DATA SHOWN:

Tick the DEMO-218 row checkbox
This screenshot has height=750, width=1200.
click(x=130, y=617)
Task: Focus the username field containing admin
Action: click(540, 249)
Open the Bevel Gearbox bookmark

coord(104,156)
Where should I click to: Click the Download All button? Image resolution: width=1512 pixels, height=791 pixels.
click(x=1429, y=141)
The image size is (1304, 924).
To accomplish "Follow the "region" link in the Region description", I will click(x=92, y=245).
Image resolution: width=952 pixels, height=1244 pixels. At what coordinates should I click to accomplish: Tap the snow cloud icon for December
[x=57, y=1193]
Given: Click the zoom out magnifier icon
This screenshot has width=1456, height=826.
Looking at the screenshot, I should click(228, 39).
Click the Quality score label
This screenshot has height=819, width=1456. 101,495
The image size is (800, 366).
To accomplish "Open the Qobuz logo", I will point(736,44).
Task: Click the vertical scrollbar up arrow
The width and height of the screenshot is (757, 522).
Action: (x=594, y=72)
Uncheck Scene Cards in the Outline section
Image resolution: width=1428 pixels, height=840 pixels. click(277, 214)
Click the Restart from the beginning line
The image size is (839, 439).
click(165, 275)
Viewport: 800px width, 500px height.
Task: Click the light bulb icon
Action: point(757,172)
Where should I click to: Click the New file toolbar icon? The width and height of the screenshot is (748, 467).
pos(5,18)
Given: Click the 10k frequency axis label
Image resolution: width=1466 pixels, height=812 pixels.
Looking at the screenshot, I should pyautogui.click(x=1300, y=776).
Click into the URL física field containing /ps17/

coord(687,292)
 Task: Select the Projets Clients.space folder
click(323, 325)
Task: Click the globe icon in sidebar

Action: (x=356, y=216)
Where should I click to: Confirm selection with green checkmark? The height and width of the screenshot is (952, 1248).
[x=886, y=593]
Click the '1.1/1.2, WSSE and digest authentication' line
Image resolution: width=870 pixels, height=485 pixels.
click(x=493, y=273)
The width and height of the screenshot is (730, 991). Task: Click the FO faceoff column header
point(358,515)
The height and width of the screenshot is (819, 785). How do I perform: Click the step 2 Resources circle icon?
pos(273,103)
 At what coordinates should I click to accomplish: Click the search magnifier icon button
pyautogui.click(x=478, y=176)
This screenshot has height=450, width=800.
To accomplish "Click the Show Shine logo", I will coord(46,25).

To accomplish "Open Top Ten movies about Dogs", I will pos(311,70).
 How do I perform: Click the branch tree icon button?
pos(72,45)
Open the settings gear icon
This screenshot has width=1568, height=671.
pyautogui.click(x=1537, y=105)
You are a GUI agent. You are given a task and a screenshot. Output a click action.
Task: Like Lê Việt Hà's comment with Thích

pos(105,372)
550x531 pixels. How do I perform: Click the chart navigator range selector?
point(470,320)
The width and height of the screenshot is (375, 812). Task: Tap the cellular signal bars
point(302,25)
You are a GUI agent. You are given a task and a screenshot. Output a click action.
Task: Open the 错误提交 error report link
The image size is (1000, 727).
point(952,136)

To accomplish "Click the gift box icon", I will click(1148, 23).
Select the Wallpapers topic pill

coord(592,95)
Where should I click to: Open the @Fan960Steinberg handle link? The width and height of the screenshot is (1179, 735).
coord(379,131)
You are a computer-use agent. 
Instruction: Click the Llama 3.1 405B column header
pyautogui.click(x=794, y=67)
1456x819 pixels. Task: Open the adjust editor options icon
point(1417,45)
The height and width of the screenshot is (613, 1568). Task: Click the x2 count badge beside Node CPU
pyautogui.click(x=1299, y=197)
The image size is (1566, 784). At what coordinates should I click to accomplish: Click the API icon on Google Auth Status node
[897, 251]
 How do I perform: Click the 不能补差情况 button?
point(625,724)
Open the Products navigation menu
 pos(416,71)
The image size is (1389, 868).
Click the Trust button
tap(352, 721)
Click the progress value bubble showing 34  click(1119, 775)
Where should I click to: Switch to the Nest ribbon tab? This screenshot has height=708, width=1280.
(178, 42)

WRITTEN REQUEST: Reproduce verbatim the stretch of lines above, from the line containing "Where should I click to: Click the New" through the line containing "coord(592,95)", with both of those lines included.

WRITTEN SOLUTION:
Where should I click to: Click the New file toolbar icon? The width and height of the screenshot is (748, 467).
pos(5,18)
Given: Click the 10k frequency axis label
Image resolution: width=1466 pixels, height=812 pixels.
Looking at the screenshot, I should pyautogui.click(x=1300, y=776).
Click into the URL física field containing /ps17/

coord(687,292)
 Task: Select the Projets Clients.space folder
click(323, 325)
Task: Click the globe icon in sidebar

Action: (x=356, y=216)
Where should I click to: Confirm selection with green checkmark? The height and width of the screenshot is (952, 1248).
[x=886, y=593]
Click the '1.1/1.2, WSSE and digest authentication' line
Image resolution: width=870 pixels, height=485 pixels.
click(x=493, y=273)
The width and height of the screenshot is (730, 991). Task: Click the FO faceoff column header
point(358,515)
The height and width of the screenshot is (819, 785). How do I perform: Click the step 2 Resources circle icon?
pos(273,103)
 At what coordinates should I click to accomplish: Click the search magnifier icon button
pyautogui.click(x=478, y=176)
This screenshot has height=450, width=800.
To accomplish "Click the Show Shine logo", I will coord(46,25).

To accomplish "Open Top Ten movies about Dogs", I will pos(311,70).
 How do I perform: Click the branch tree icon button?
pos(72,45)
Open the settings gear icon
This screenshot has width=1568, height=671.
pyautogui.click(x=1537, y=105)
You are a GUI agent. You are given a task and a screenshot. Output a click action.
Task: Like Lê Việt Hà's comment with Thích

pos(105,372)
550x531 pixels. How do I perform: Click the chart navigator range selector?
point(470,320)
The width and height of the screenshot is (375, 812). Task: Tap the cellular signal bars
point(302,25)
You are a GUI agent. You are given a task and a screenshot. Output a click action.
Task: Open the 错误提交 error report link
The image size is (1000, 727).
point(952,136)

To accomplish "Click the gift box icon", I will click(1148, 23).
Select the Wallpapers topic pill

coord(592,95)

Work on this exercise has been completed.